- Born: Robert F. Cain January 14, 1931 Columbia, Pennsylvania, U.S.
- Died: May 17, 2012 (aged 81)
- Retired: 2005

Motorsports career
- Debut season: 1947
- Car number: 36
- Championships: 2

= Bobby Cain =

American racing driver (born 1931)

Robert Cain (January 14, 1931 – May 17, 2012) was a pioneering American stock car and sprint car racing driver. Raised in the Pennsylvania Dutch Country he and his cars were known to racing fans as the "Quaker Shaker".

==Racing career==
Cain began racing Midgets near his home in Pennsylvania at age 16. He moved to stock cars, competing at Lincoln, Reading, Susquehanna, and Williams Grove Speedways. A move to Key West, Florida found him racing at Hialeah Speedway. By 1955, Cain had relocated to New York, becoming a regular at Fulton and Lancaster Speedways, while winning track championships at the Maple Grove (Waterloo) and Weedsport Speedways.
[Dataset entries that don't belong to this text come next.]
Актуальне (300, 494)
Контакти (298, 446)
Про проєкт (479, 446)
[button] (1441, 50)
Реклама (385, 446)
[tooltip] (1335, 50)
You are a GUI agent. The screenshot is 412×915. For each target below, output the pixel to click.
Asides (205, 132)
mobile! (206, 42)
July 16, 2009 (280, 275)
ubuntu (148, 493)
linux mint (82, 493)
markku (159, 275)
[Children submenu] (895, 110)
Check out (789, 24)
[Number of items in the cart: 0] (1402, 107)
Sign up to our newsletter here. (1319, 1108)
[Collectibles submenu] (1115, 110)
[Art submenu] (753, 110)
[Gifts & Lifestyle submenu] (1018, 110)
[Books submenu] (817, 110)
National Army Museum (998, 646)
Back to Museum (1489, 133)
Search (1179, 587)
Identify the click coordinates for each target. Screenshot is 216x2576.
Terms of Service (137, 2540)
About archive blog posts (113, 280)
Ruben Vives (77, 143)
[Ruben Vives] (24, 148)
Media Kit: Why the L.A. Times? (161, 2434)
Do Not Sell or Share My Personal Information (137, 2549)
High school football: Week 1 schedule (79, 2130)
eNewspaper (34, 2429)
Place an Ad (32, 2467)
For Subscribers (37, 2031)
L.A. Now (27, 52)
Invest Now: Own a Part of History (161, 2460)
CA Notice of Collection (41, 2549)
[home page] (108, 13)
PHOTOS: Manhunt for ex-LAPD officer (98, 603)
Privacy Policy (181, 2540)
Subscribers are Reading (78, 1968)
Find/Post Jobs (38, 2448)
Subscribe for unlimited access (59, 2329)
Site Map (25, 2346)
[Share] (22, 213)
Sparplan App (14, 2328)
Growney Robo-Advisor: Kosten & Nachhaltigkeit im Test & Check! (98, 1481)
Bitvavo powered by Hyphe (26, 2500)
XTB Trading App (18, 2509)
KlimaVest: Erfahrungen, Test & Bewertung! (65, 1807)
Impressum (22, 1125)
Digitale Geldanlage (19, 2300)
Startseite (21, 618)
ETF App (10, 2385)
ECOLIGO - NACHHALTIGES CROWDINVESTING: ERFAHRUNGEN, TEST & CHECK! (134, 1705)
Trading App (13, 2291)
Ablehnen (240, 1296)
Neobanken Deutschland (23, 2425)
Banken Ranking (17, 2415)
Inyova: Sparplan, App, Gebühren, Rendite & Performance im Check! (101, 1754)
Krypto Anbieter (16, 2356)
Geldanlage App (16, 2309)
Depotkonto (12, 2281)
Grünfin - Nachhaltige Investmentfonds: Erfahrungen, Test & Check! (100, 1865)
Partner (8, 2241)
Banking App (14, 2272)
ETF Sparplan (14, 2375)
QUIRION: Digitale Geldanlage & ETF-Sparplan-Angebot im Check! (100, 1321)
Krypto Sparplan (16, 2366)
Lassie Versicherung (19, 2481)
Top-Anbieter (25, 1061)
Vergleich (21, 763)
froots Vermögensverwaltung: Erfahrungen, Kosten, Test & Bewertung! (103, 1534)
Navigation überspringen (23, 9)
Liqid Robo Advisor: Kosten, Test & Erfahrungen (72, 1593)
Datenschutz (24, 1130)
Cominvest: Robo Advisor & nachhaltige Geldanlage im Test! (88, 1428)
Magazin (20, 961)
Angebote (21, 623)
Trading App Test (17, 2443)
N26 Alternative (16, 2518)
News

In 1983, Cain turned his attention exclusively to the Empire Super Sprint Series with just his wife Linda as his pit crew. He proved again to be a winner, contending at the renown tracks of the northeast, including Brewerton Speedway, New York; Devil's Bowl Speedway in West Haven, Vermont; Merrittville Speedway in Ontario; and in Pennsylvania at Lernerville Speedway, Mercer Speedway, Sportsman Speedway (Knox), and Tri-City Speedway (Franklin).

Cain was still racing at age 74 when he was inducted into the Northeast Dirt Modified Hall of Fame in 2005.